Maybe you consider yourself an eco-friendly person. Maybe you recycle, use reusable water bottles, ride your bike to work and turn off the AC every time you head out the door. However, landfills all over the world are overflowing, and like it or not, the reason for this is hiding in your closet.

Fast fashion has a negative environmental impact, causes water pollution, and is rapidly increasing levels of textile waste. In fact, the fashion industry it is the second-largest polluter on the planet, just after the oil industry, and the first step toward mitigating this problem lies in spreading awareness and building willingness to change.

Waste accumulation

These days we buy tons of fashionable, but low-quality clothing items that quickly find their way to the landfills. It has been estimated that only 15% is recycled or donated, and the rest is thrown away. Unfortunately, synthetic fibers that are used in 72% of our clothing take up to 200 years to decompose. 

If you want to reduce your environmental impact, opt for natural or semi-synthetic fibers, buy less of better quality clothes and recycle them.

GFW Clothing is the first company to offer their customers a method to sell on their shirts to others wanting them thus extending their life. Check out the pre-loved group at GFW Clothing pre-loved.

You can also choose to buy products made from recycled materials, such as high quality Rockay socks for running. Some sports brands are dedicated to reducing their impact on the planet by focusing on organic materials and eco-friendly production cycles, so you can easily find durable, quality gear made of recycled bottles from the oceans.

Below is a visual representation of water pollution and how waste, nylon and fishing nets harm the environment and our oceans. 

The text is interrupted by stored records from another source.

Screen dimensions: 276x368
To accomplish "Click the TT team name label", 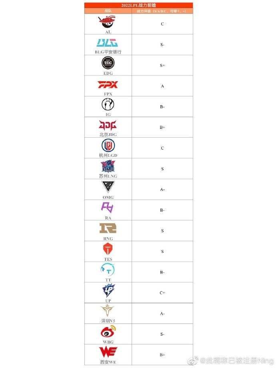I will coord(108,280).
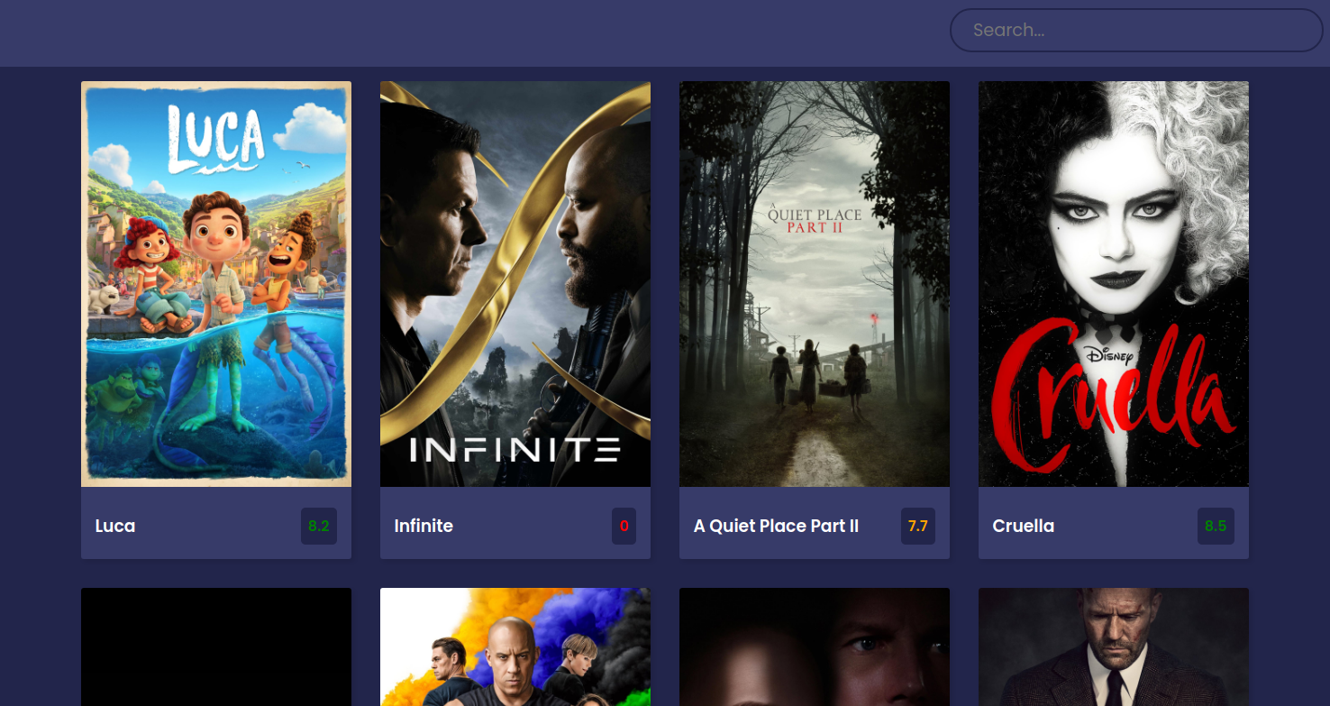Click the Cruella title below the poster
Viewport: 1330px width, 706px height.
coord(1023,526)
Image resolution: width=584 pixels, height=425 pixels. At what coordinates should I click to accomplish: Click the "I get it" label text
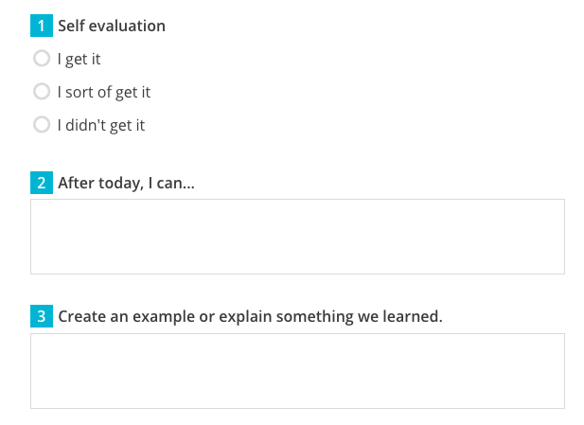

Infographic source: https://rockay.com/

Water pollution

The ugly truth is that in most parts of the world toxic wastewaters that come from textiles factories are being dumped directly into the rivers every day. These wastewaters contain lead, mercury, arsenic and many more substances that are harmful not only for the aquatic life but to put the health of millions of people living by those rivers banks. 

Also, fertilizers used for cotton production heavily pollute runoff waters and evaporation waters. Therefore, the next time you go shopping, opt for clothes that are made in countries with strict environmental regulations for factories and choose organic fibers that do not require chemicals to be produced.

Water consumption

The devastating fact is that the fashion industry uses 1.5 trillion liters of water every year. Fresh water is used in dyeing and finishing process for all of our clothes. Just one ton of dyed fabric can take up to 200 tons of fresh water, not the mention that cotton needs a lot of water to grow. All of this is having dramatic ecological consequences such as the desertification of the Aral Sea. 

What is even more disturbing is that 750 million people over the world do not have access to drinking water. So how can you do something about it? Buy clothes made from fibers with low water consumption such as linen and recycled fibers.

Microfibers in our oceans

Every time you wash something made out of polyester or nylon, almost 2,000 individual microfibers are released into the water and eventually end up in the ocean. Small aquatic organisms that ingest them are later eaten by small fish which are later eaten by bigger fish. And you know who eats bigger fish? That’s right, people. By washing synthetic garments we introduce plastic in our food chains. This is why it is recommendable to choose only natural or semi-synthetic fibers. 

So you see, when it comes to fashion, there are so many things you can do to reduce your environmental impact. Ensure the longevity of your clothes with proper care, shop at thrift shops, recycle, and most importantly, only buy clothes you know you will wear for a long time.